Als beleidsdepartement van het ministerie van Financiën hebben we meegewerkt aan de pilot van het Nationaal Archief met de handreiking risicobeoordeling voor duurzame toegankelijkheid. De aanleiding om met dit instrument te werken was in eerste instantie heel pragmatisch: een collegiale acceptatie van de uitnodiging van het NA. Toch bleek al snel dat de handreiking meerwaarde bood, juist als middel om duurzame toegankelijkheid structureel te borgen in processen als het inkooptraject van applicaties en het lifecyclemanagement hand in hand met privacy en informatiebeveiliging.

Bij onze pilot is de quickscan uit de handreiking toegepast op een applicatie voor het mandaatregister. Het viel mij op dat de generieke vragen uit de quickscan vaak vooraf al ingevuld kunnen worden en dat die voor alle applicaties gelden. Als je een goed informatiebeheerplan (IBP) helpt om deze vragen snel te beantwoorden. Het IBP bleek in onze ervaring ondersteunend bij het beantwoorden van vragen en bood extra duidelijkheid over de randvoorwaarden die je moet stellen aan de processen waarbinnen de informatie gecreëerd en gebruikt wordt.

Toch levert zo’n quickscan ook leerpunten op. Zo merkten wij dat je bij het beantwoorden van de ja/nee-vragen uit de quickscan regelmatig moet teruggrijpen naar de uitgebreidere vragenlijst met verdiepingsvragen.

Een van mijn belangrijkste inzichten was het belang van timing: het instrument werkt het best bij de realisatie van een nieuwe applicatie of bij grote aanpassingen van een bestaande applicatie. Daarnaast bleek dat het werken met de quickscan een bepaald volwassenheidsniveau van de organisatie vereist, zowel in processen als in samenwerking met andere vakdisciplines. Wanneer dit volwassenheidsniveau (nog) niet aanwezig is, bleek de toepassing niet opportuun. Met een proceseigenaar die onvoldoende bekend is met het concept van duurzame toegankelijkheid moet je eerst de tijd nemen om te verbinden en te werken aan awareness. Betrek de juiste mensen en kies een natuurlijk moment in de lifecycle van een informatiesysteem om dit gesprek aan te gaan.

Daarnaast was het uitdagend om voldoende samenwerking en betrokkenheid van sleutelfiguren te krijgen, zoals de informatie-eigenaar en het hogere management aan de businesskant.

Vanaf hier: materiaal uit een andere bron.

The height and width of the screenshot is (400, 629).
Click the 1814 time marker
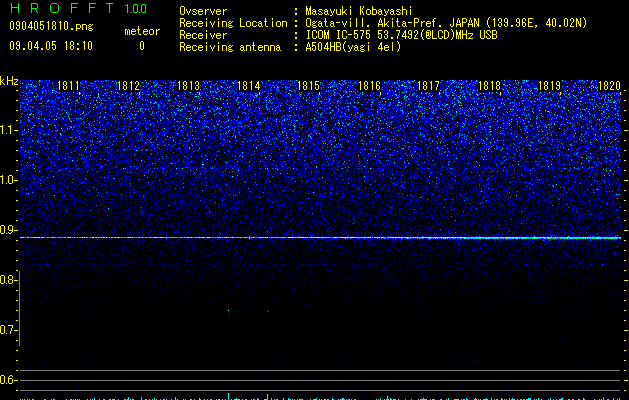pos(248,86)
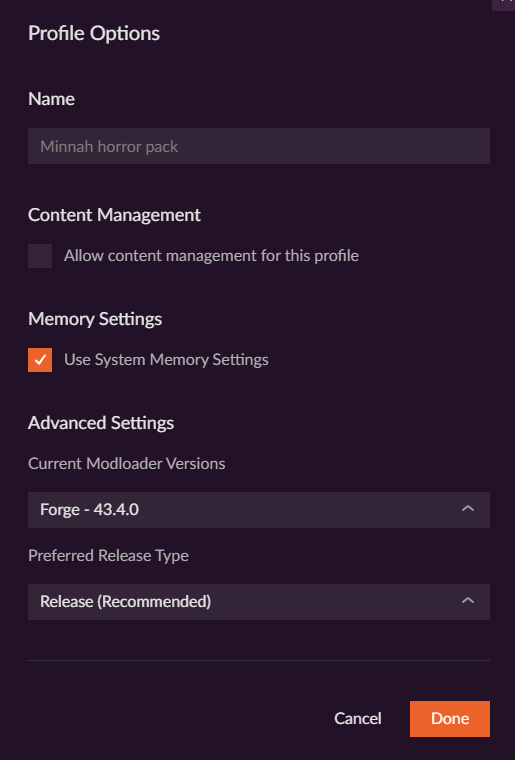Click the orange checkmark icon for system memory

(40, 360)

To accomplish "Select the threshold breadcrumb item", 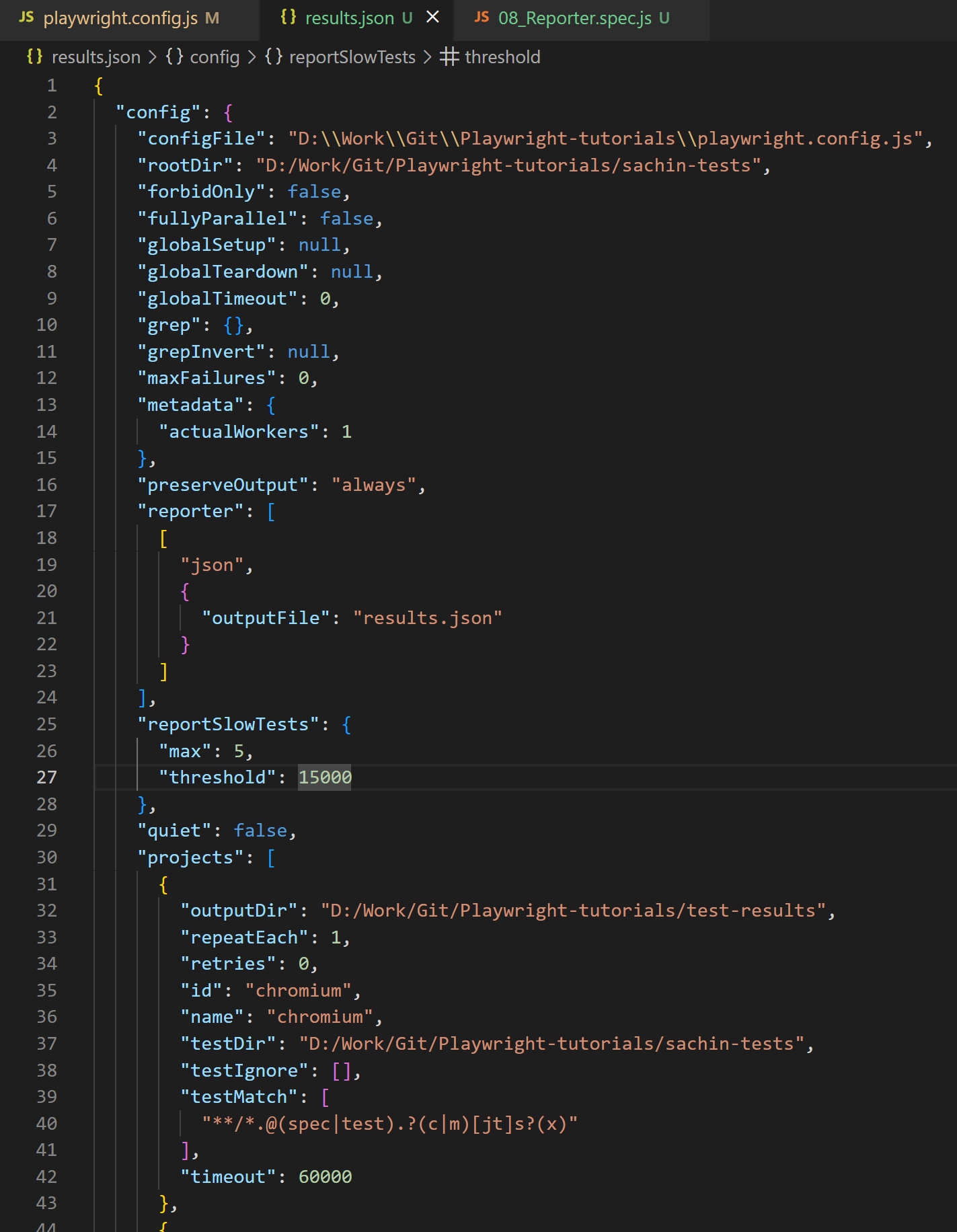I will point(502,57).
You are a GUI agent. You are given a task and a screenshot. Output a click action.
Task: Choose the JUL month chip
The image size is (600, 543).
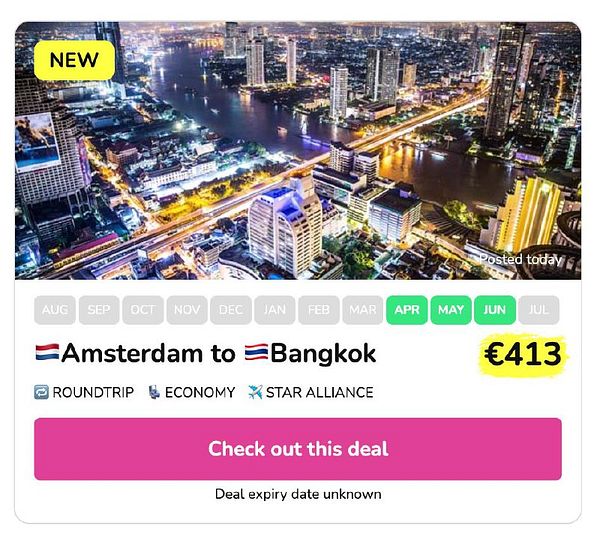coord(539,310)
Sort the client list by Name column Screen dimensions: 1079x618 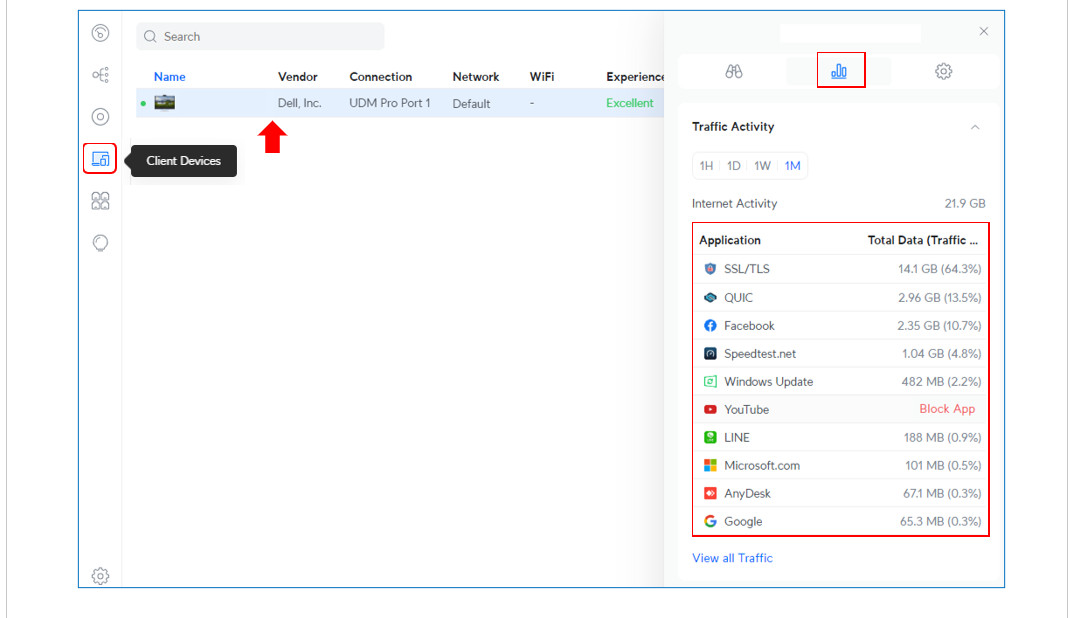170,77
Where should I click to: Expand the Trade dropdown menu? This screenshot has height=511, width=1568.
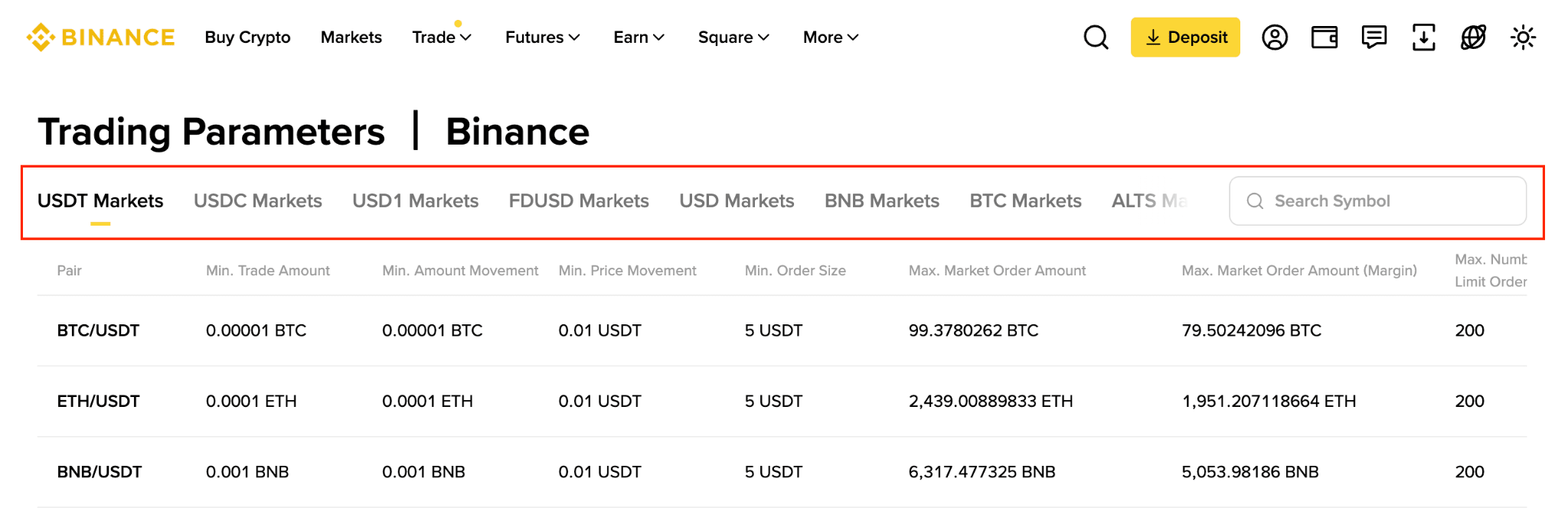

Zij moeten tenslotte bepalen wat er uiteindelijk geaccepteerd wordt aan risico's en vereisten. Ook de verschillende rollen, verantwoordelijkheden en het commitment moesten goed worden georganiseerd; dit vraagt een duidelijke spelverdeling.

Wat heeft het opgeleverd? Allereerst constateerden we meer risico’s en aandachtspunten dan verwacht, al zijn die nog niet allemaal gekwantificeerd. Wat belangrijker is: we kregen een concreet instrument in handen dat echt van waarde is voor borgen van duurzame toegankelijkheidsaspecten in het lifecycle-management van informatiesystemen. Het bevestigde de ingeslagen koers en draagt bij aan een gezamenlijke taal en begrip tussen disciplines.